I didn't think it was a useful exercise and it didn't seem to provide any meaningful return on the investment in time. I was wrong, at least in part. It proved useful because it provided a road map to the much more productive process that emerged on Tuesday. I think we can improve on the process even further with just another small, reasonably priced tweak.
The initial interviews were not well organized or executed. It was just a few interested people meeting with a couple of the candidates without the benefit of background information or a formal way to give feedback. I don't think the feedback every really got past the stage of whispering impressions over a Restaurant Tyler blue plate lunch special.
I am getting ahead of myself. First qualifier: I am operating under the assumption that the selection process is intended to find the absolute best candidate possible.
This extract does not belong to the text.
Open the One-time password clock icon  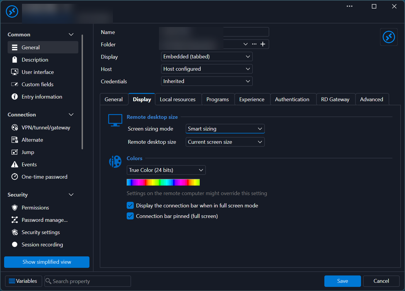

That said, the small tweak I have in mind is the use of a professional search agency. There are firms out there who specialize in finding the right fit for a public entity. That doesn't guarantee success, but it does mightily improve the chances. It admittedly costs a bit of money, but coming as close as humanly possible to getting it right the first time is worth the cost. Failure clearly costs much more than the search fee.
The Starkville School District used a professional search firm to locate its new superintendent. That has been a success all around. Apparently Columbus is following suit. If we think enough of the Superintendent position to give it our best shot, why not the positions that run the city. If the Board of Aldermen can spend $20,000 plus on travel it ought to be able to find that much for a search firm to make sure that we have optimum candidates for any of the positions that will be filled going forward.
The first step ought to be the use of a selection firm. One of the greatest benefits of using a head hunter is the anonymity of the selection process during the early stages. It is clear that a candidate who might be interested in looking elsewhere doesn't want to compromise his or her current position by being "outed" by the requirements for public disclosure. A search firm would eliminate that deterrent and would allow for the widest source of candidate choices. Once they have gotten through to be a finalist and have to interview, it is fair to expose that to the public, but preliminarily not so.
This time around the citizen part was much improved. That was because the professional, Personnel Director Randy Boyd, put together the paperwork, organized the process and provided the feedback to the Board of Aldermen. The candidates who were on the agenda to interview with the Board at the 5:30 meeting were scheduled to meet earlier with identified groups. The groups were selected by considering who would have an ongoing working relationship with person hired. The process took most of the afternoon, and was probably pretty taxing for the candidates but that isn't such a bad thing.
Based on the minimal time of their deliberation, I don't really believe that this Board took particular note of the feedback, but I do believe that the precedent set by doing this has enormous value. In fact, I would recommend a similarly structured citizen input as part of a 3 step process to any public body having to make these hiring decisions.
The second step should be the use of the citizen stakeholder interviews. As an aside, one of the notable benefits of the additional interviews was the obvious polish that developed as the candidates had the opportunity to think through the questions and their answers. They honed their thoughts and were able to better represent themselves once they got to the final stage of the show.
The final step is the ultimate decision making body. The input received should be informative not interfering. Given the importance of the roles, I would venture to say that the more professional and seasoned input the better.
There will be upcoming vacancies. This process deserves to be replicated throughout the public sector. Let's let the school districts teach us another thing or two and then go them one better with the citizen panels.